• [Your objective]
Starting at the line that contains "Where should I", write out every line through the end of the records exactly as it stands, and leave out all pictures.

• [Collected data entries]
----

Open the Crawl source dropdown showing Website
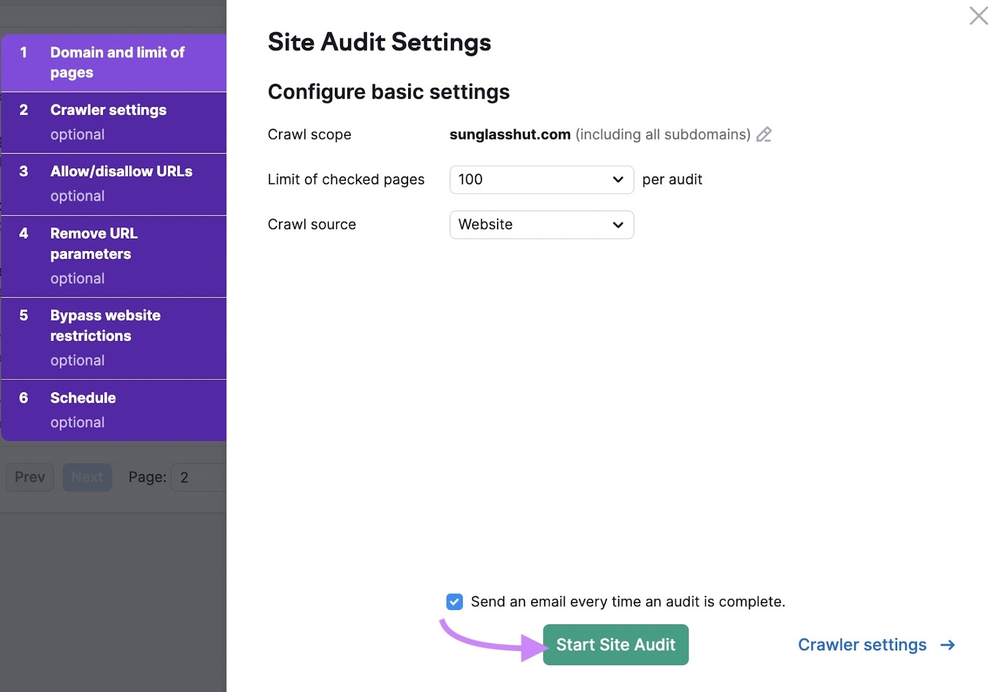 coord(540,225)
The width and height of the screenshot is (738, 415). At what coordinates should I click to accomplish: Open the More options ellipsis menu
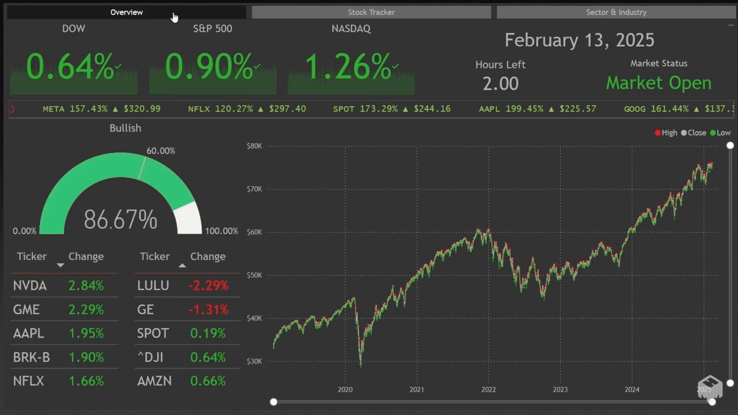click(x=730, y=25)
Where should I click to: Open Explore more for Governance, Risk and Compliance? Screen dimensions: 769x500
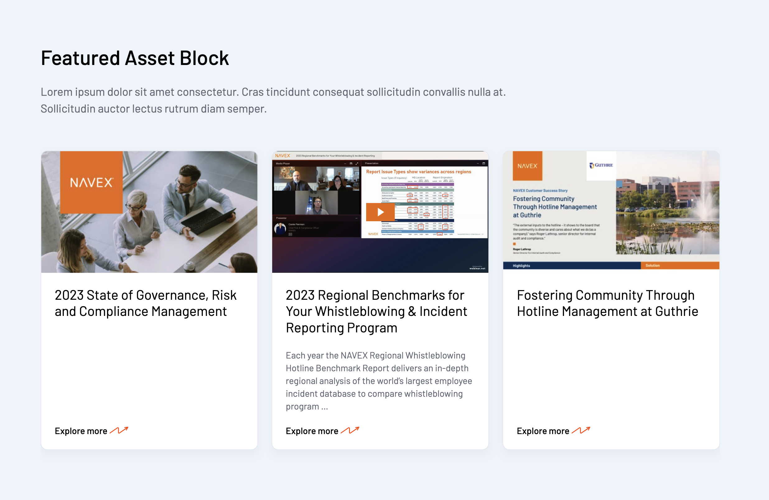tap(81, 431)
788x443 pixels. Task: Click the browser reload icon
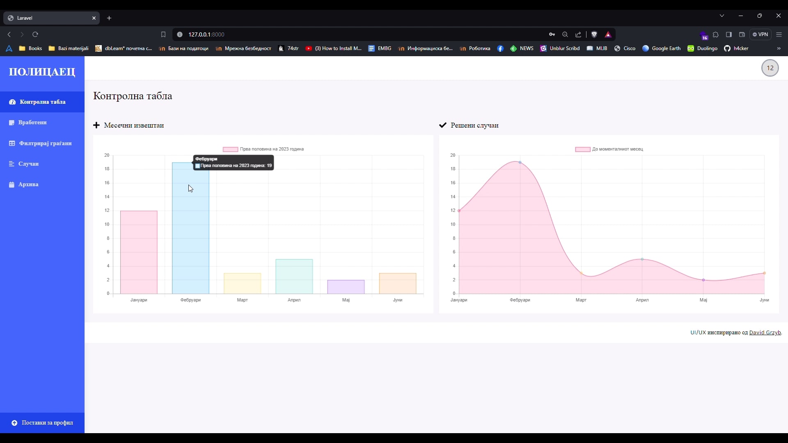pos(35,34)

----

• [Response]
Where should I click to: Open Explore more for Governance, Risk and Compliance? Screen dimensions: 769x500
tap(81, 431)
788x443 pixels. Task: Click the browser reload icon
pos(35,34)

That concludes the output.